Requirement — Leave the pictures behind and repeat all the entries exactly.

────

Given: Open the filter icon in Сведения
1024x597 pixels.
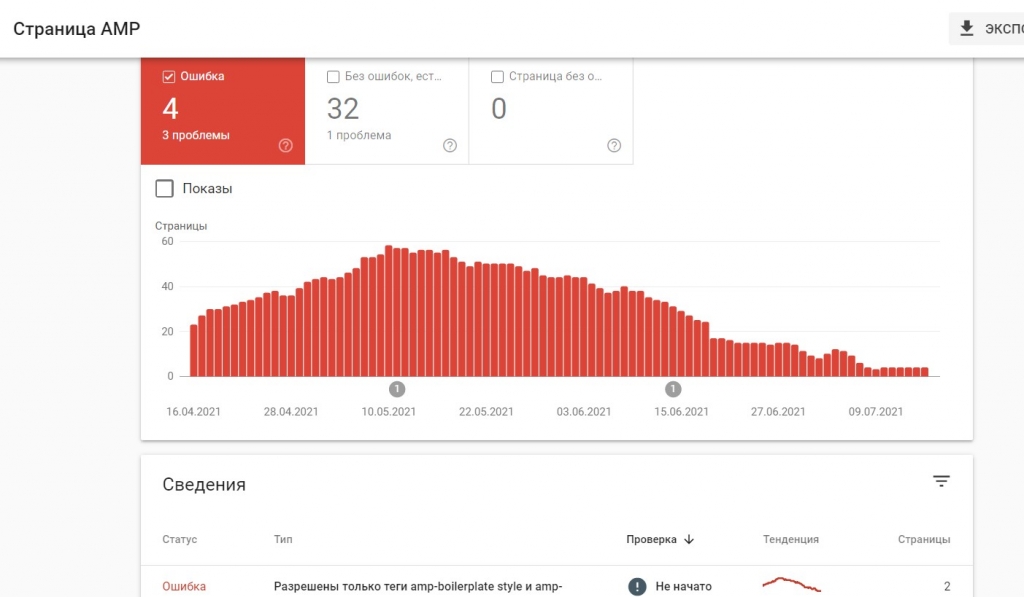Looking at the screenshot, I should tap(941, 481).
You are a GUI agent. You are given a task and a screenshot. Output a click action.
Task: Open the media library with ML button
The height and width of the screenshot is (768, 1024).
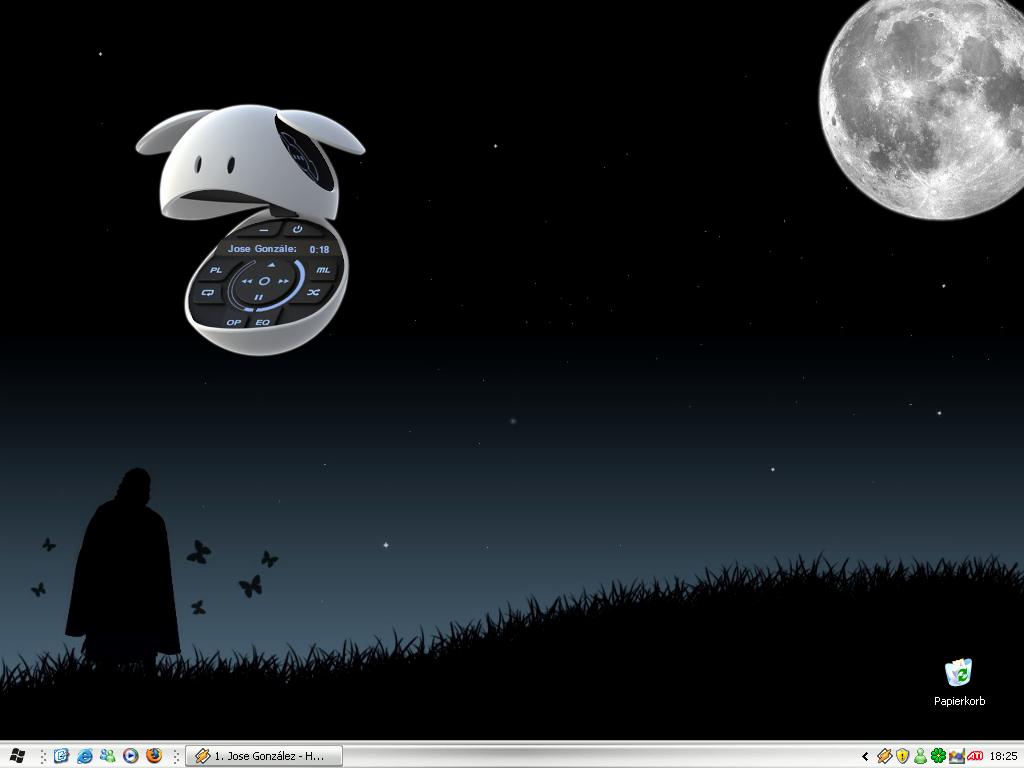(x=323, y=270)
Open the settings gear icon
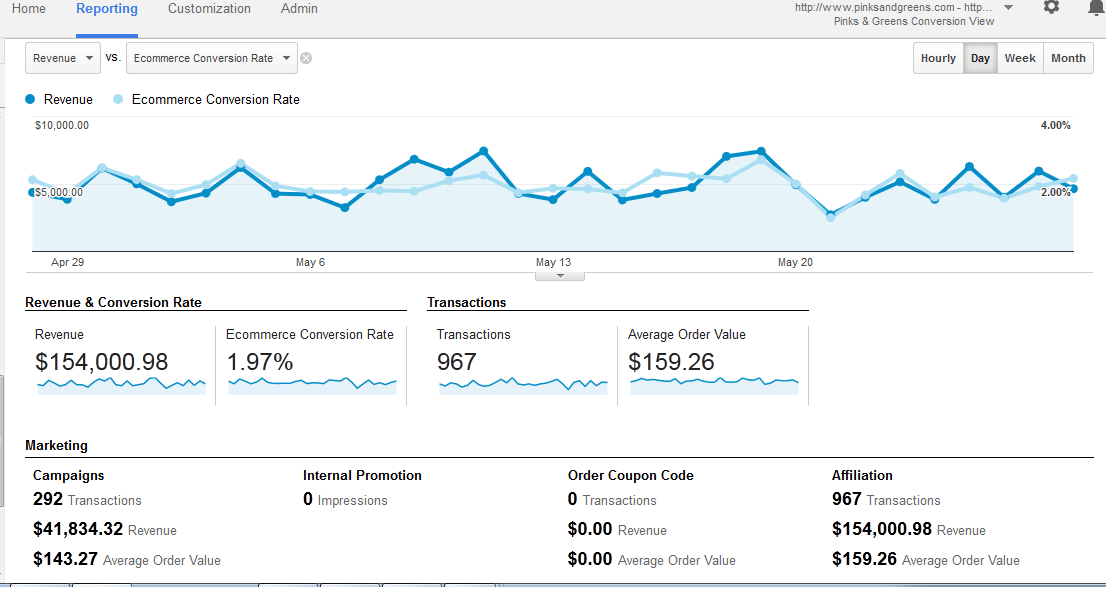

────

Answer to this exercise —
Given: Open the filter icon in Сведения
1024x597 pixels.
Looking at the screenshot, I should tap(941, 481).
You are a GUI agent. You are given a task and a screenshot. Output a click action.
Task: Open the media library with ML button
The height and width of the screenshot is (768, 1024).
(x=323, y=270)
Open the settings gear icon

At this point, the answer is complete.